Write out, unchanged, the lines from the one containing "is (607, 817)." through the one containing "Looking at the image, I should click on (308, 230).", with both of those lines included.

=-=-=-=-=

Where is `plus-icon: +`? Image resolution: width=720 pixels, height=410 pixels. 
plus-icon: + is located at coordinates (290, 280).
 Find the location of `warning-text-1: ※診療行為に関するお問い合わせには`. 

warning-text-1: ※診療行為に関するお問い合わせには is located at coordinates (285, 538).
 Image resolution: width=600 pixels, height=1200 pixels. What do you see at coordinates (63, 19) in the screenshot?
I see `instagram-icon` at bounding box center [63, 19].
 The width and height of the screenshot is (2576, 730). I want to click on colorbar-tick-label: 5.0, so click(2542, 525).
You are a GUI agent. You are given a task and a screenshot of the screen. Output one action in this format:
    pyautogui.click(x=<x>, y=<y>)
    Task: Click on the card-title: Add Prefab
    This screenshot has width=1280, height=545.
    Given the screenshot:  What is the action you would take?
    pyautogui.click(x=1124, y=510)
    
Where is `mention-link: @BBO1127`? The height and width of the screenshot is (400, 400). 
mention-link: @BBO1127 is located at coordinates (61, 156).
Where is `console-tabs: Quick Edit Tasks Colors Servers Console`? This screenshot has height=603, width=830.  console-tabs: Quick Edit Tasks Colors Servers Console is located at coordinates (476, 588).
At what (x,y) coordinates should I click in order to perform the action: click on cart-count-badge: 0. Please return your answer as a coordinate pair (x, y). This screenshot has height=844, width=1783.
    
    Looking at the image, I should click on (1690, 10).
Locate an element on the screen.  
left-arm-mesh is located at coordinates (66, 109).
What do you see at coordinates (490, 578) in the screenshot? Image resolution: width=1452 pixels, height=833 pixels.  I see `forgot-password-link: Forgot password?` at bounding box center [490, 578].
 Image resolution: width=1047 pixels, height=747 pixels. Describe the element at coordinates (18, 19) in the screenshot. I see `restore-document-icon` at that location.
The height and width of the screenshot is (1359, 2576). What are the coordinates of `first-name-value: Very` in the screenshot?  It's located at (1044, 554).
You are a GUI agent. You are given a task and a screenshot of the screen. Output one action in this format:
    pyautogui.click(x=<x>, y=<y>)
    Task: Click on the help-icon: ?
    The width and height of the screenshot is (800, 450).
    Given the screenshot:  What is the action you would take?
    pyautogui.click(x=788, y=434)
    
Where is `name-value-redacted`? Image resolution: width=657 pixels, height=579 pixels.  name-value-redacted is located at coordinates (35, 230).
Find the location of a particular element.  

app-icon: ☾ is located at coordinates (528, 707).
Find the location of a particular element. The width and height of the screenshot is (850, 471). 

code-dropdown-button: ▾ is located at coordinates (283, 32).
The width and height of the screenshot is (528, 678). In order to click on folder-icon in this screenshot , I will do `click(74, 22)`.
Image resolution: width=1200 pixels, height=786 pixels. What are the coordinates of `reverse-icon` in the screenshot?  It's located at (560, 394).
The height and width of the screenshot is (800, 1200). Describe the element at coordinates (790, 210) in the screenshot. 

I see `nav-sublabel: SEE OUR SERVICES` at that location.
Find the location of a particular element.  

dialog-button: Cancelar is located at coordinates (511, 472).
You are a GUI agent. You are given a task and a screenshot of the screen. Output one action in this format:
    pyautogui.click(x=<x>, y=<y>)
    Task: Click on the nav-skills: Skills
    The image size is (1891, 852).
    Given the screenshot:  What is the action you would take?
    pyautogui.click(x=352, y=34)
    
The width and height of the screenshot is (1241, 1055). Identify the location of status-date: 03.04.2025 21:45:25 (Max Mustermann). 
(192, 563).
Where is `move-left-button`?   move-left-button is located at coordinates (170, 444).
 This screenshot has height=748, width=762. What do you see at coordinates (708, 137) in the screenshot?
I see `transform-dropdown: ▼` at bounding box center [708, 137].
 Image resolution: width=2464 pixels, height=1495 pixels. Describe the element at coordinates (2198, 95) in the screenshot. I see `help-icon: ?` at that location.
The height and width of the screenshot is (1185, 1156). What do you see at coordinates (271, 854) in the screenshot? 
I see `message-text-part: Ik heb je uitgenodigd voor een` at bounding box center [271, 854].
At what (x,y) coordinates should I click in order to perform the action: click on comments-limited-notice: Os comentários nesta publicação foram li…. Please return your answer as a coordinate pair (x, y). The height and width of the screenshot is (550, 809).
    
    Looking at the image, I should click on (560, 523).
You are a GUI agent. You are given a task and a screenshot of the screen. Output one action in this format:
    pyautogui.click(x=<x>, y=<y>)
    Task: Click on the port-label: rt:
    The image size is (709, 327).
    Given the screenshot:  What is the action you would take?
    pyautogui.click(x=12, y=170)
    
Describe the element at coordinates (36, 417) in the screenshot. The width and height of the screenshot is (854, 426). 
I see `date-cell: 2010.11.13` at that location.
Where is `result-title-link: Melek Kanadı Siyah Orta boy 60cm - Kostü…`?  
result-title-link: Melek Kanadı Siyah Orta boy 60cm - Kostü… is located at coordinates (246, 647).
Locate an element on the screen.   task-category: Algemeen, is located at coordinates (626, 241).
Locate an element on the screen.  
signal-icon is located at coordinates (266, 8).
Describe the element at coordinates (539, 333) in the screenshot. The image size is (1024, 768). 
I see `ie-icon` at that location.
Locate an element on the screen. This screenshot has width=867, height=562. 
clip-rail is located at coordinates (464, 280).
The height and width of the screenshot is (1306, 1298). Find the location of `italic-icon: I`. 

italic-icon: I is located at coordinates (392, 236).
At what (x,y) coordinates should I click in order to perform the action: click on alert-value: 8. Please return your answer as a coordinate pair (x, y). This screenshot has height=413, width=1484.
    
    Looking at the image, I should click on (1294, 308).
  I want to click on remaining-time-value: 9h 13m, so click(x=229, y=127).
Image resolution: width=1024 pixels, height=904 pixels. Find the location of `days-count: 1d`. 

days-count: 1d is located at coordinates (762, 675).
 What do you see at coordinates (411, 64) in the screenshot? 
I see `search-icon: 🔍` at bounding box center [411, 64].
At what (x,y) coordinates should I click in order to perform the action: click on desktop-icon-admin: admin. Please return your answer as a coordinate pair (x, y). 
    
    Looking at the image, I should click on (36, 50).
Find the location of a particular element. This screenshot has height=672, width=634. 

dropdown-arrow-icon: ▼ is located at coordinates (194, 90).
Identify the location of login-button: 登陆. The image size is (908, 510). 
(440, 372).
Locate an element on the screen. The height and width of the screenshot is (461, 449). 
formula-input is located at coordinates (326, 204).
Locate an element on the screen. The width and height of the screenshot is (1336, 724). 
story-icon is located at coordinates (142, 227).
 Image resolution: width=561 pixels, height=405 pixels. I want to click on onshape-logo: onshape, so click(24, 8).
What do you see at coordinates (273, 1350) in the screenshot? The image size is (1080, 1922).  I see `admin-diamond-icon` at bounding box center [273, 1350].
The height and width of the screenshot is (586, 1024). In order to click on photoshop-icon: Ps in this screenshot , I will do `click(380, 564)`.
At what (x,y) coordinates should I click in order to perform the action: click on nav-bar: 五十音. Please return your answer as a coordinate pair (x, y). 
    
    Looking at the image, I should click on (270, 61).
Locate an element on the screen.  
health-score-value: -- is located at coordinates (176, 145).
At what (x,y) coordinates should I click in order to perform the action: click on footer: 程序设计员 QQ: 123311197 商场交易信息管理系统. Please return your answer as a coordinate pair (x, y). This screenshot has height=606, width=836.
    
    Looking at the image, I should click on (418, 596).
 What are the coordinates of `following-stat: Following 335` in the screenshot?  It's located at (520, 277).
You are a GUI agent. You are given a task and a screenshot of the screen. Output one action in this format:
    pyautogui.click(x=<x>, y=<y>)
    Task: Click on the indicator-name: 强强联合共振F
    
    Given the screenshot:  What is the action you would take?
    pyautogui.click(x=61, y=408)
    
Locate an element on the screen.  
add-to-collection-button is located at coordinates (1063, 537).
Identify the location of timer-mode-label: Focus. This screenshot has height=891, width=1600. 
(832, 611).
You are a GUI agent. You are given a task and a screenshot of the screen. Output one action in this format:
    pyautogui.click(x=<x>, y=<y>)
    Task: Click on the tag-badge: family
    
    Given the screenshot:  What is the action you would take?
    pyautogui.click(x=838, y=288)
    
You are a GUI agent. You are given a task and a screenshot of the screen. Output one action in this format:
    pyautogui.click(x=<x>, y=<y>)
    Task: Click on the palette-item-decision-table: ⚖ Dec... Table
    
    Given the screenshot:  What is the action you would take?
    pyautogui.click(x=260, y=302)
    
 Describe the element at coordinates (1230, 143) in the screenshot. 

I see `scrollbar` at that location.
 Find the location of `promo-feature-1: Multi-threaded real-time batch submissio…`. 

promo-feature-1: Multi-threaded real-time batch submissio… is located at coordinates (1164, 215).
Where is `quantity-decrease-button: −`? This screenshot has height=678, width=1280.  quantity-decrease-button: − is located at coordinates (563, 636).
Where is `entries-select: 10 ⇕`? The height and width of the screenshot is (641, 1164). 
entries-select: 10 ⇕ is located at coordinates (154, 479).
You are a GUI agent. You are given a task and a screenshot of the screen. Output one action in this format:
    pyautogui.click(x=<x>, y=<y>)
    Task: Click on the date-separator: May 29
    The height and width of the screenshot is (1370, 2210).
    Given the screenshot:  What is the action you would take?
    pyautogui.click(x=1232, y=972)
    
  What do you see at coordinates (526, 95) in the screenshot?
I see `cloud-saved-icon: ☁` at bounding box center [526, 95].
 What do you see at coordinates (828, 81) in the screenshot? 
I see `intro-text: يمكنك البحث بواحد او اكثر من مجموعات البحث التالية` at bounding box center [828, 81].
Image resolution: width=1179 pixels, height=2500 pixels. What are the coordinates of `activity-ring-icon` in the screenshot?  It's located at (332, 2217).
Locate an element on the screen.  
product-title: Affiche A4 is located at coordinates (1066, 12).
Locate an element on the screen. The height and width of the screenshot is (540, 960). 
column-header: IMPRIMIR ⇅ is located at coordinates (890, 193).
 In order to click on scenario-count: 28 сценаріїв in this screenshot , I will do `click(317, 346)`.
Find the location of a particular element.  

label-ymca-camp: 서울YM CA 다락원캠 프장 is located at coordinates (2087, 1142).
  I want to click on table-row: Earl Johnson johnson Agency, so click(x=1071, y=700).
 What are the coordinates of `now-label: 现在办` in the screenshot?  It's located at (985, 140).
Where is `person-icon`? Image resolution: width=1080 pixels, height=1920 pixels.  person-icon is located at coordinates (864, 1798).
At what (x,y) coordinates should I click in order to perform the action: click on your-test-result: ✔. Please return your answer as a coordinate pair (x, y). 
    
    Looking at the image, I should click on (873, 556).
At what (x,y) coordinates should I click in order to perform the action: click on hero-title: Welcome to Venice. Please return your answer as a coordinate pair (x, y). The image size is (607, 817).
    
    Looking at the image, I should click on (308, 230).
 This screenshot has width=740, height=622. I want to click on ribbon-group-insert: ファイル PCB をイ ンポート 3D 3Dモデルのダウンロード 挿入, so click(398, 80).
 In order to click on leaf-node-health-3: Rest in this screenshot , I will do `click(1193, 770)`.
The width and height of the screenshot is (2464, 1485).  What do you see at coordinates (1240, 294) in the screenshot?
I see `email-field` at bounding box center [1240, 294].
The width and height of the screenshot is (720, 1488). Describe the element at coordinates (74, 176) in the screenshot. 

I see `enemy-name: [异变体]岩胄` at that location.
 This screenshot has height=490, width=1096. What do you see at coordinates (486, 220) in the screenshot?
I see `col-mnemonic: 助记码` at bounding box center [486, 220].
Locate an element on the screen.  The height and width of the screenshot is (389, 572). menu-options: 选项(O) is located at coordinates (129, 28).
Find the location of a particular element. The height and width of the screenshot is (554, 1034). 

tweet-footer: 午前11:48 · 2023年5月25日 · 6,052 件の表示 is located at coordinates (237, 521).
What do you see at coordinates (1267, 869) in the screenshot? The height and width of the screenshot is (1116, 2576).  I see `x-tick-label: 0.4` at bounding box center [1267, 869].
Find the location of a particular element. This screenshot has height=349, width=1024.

=-=-=-=-=

Written answer:
At what (x,y) coordinates should I click in order to perform the action: click on hero-title: Welcome to Venice. Please return your answer as a coordinate pair (x, y). The image size is (607, 817).
    
    Looking at the image, I should click on (308, 230).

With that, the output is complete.